There was an amusing little tiff on Twitter last week illustrating one of the choices in the neoreactionary position.
Marko Sket admiringly posted a quote from Vladimir Putin:
If minorities prefer Sharia Law, then we advise them to go to those places where that’s the state law. Russia does not need minorities. Minorities need Russia, and we will not grant them special privileges, or try to change our laws to fit their desires, no matter how loud they yell ‘discrimination’
This led to some exploration of the idea of Putin becoming a proper Tsar, put first by @CarlosEstebanRD, and whether he has sons, etc.
While kicking over the possibilities and difficulties, Arthur R. Harisson chimes in with:
Why are we going around choosing kings? Maria Vladimirovna is the Empress. End of story. Crown her.
So there we have it: does neoreaction mean a strong, realist leader like Putin taking on more of the beneficial aspects of traditional rule, such as a secure hereditary succession, or does it mean the literal restoration of long-deposed dynasties like the Romanovs?
I don’t think there is really any deep division. On the one hand, none of us would object to crowning Duchess Maria if the opportunity arose. On the other, it’s pretty hard to be any kind of monarchist without accepting at least retrospectively a rare replacement of one dynasty with another.
The division, such as it is, comes only from the great distance to be travelled to restore hereditary rule via either path, the old or the new. As @MarkoSket pointed out
[Putin proclaiming himself] would be a rift into Russian society. Putin still rely on the support of the inheritors of Soviet privileges ... Putin and Siloviki derive their internal legitimacy as inherited accomplices in the real Russian Czar murder
While on the other side, Duchess Maria says (my emphasis)
I affirm my belief that legitimate hereditary monarchy is the only form of government that is divinely ordained, and I am convinced that it is compatible with any age, including our own, and could be suitable for and useful to our multi-national country. At the same time, I understand that, right now and for the foreseeable future, the restoration of the Monarchy is premature, and I categorically reject any possibility of a Restoration without the consent of the People. Only the free, informed, legally-formulated, and all-national expression of the will of the People could authorize a rebirth of the monarchy that existed in Russia between 862 and 1917.

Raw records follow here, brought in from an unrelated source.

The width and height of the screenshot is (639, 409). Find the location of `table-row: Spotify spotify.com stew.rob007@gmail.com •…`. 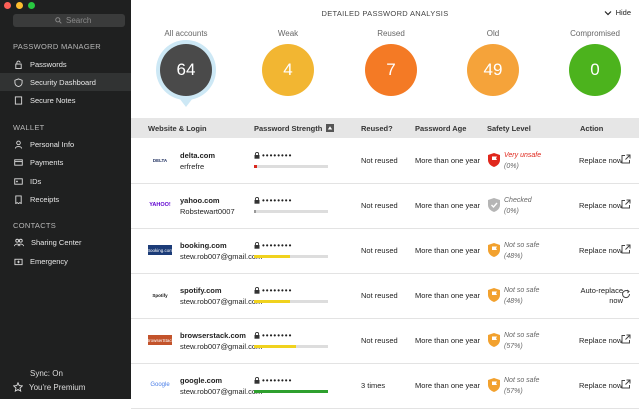

table-row: Spotify spotify.com stew.rob007@gmail.com •… is located at coordinates (385, 296).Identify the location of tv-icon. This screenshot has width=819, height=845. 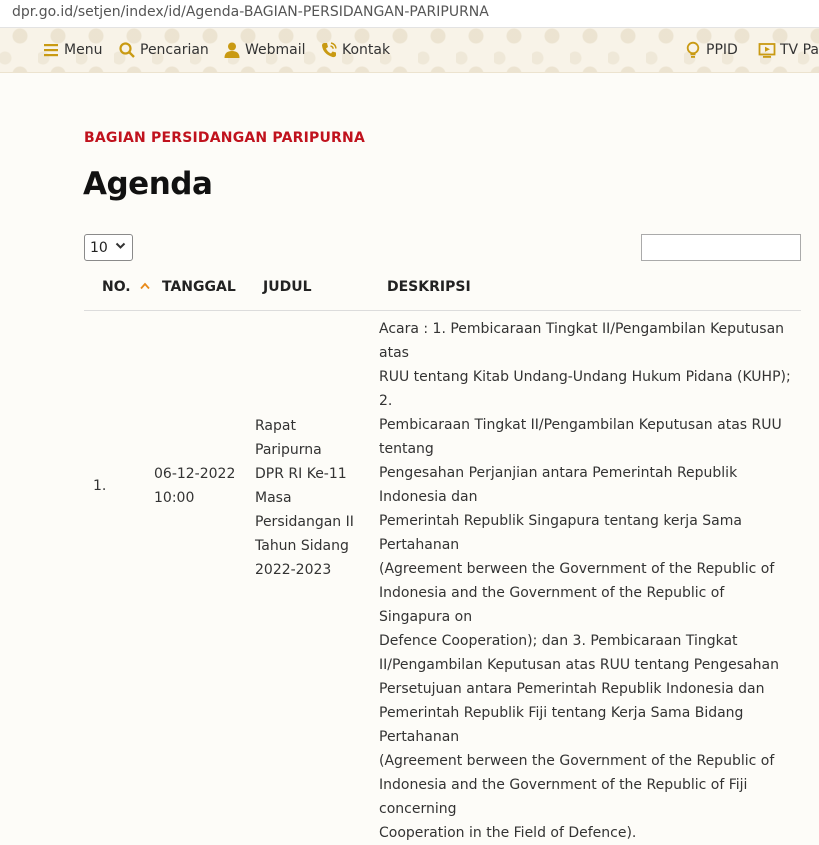
(767, 50).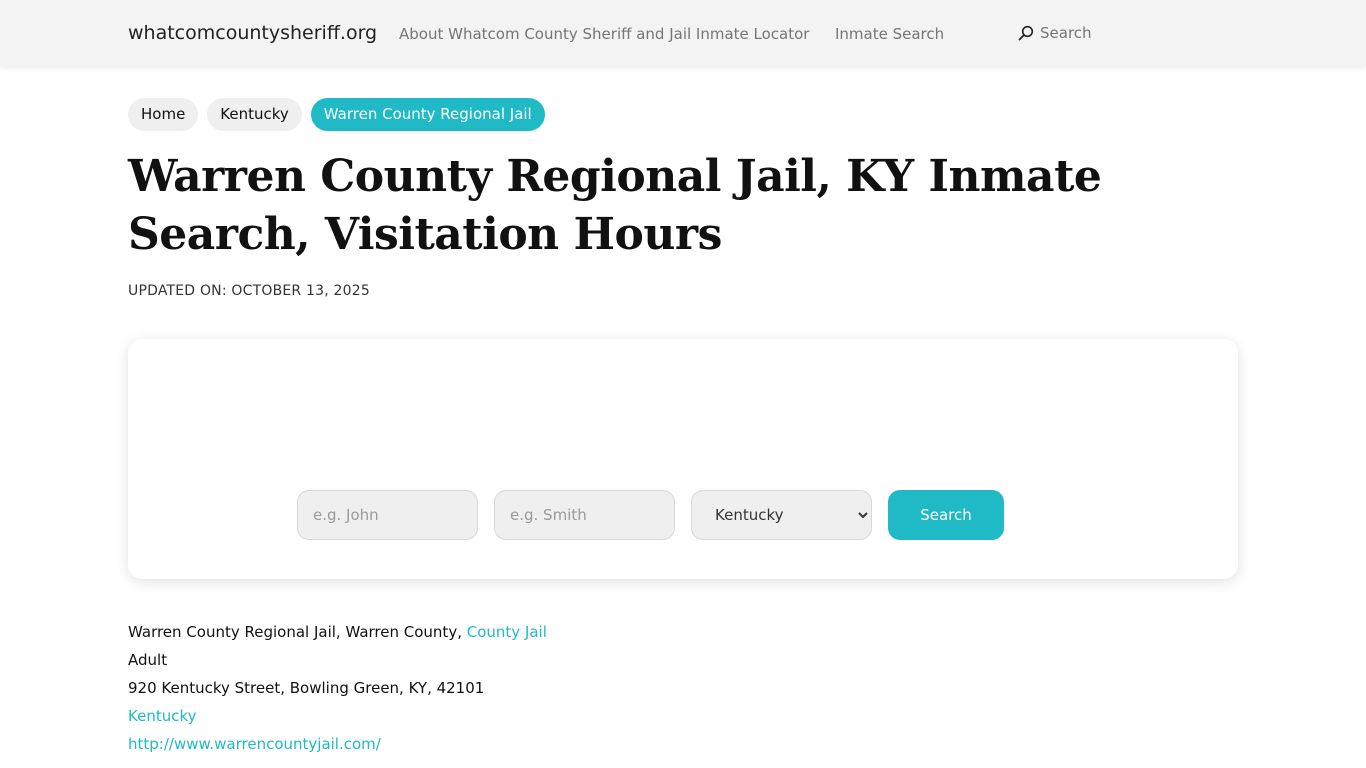 The width and height of the screenshot is (1366, 768). I want to click on facility-state-line: Kentucky, so click(338, 716).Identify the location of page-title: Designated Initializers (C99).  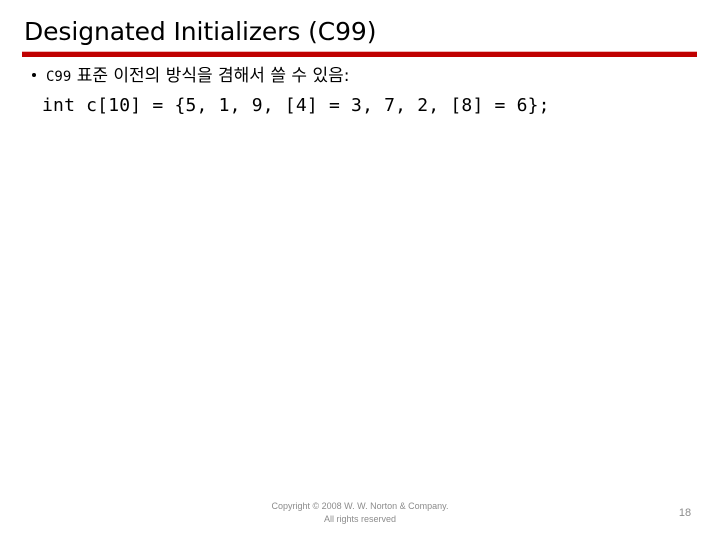
(200, 32).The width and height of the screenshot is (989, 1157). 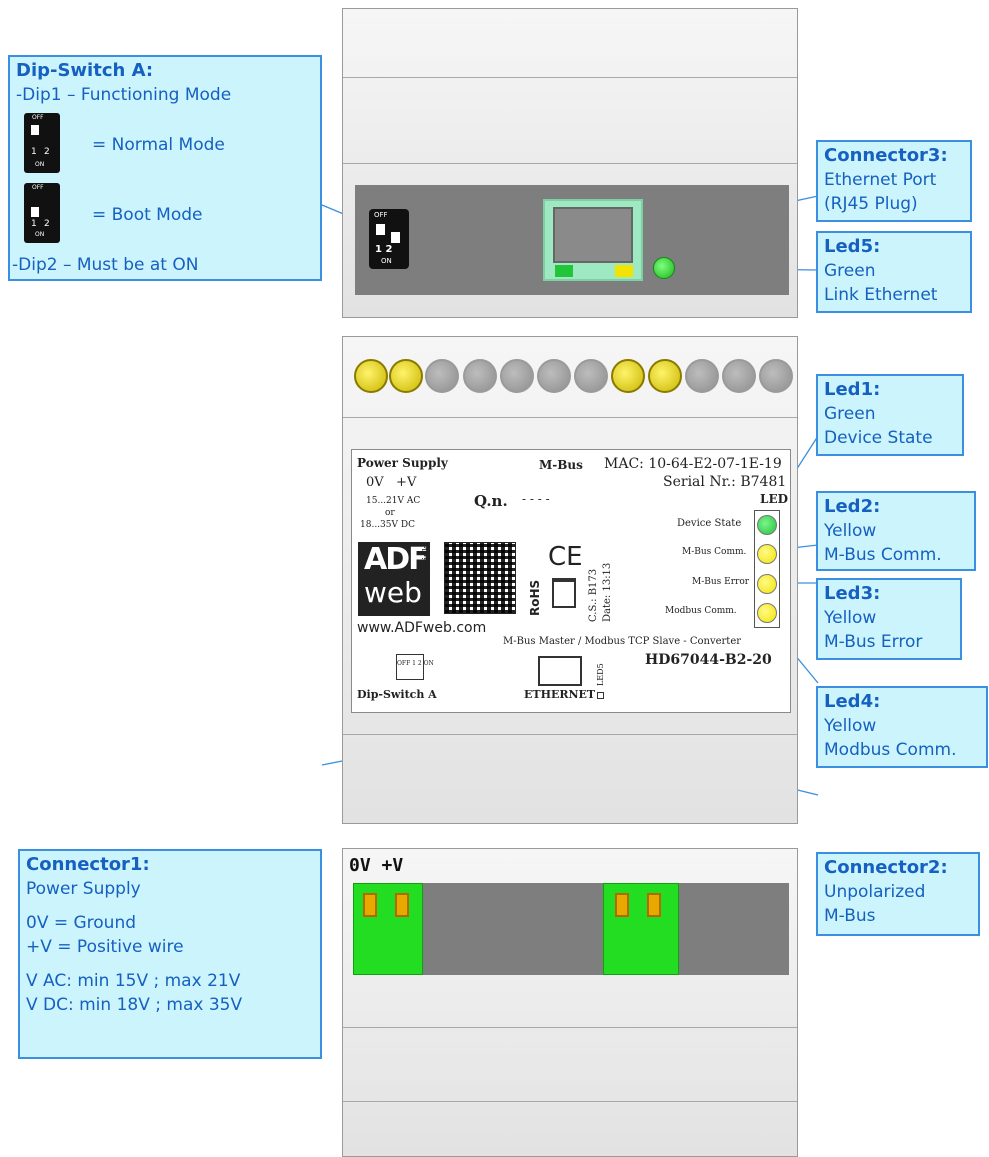 I want to click on device-dip-switch: OFF 1 2 ON, so click(x=389, y=239).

Formidable obstacles on both paths. To talk about reconciling the two paths, e.g. by marrying off one of Putin’s mysterious daughters to Grand Duke Gerogii Mihailovich, is to pile more fantasy onto the already improbable.
Finally, the very concept of converting an explicitly republican government to a hereditary one is, so far as I know, as yet unproven. Neither Tumbledown Dick nor North Korea’s current dynasty provide happy precedent. I read recently that Hosni Mubarak was planning to have his son Gamal succeed him as president, but obviously that did not work out.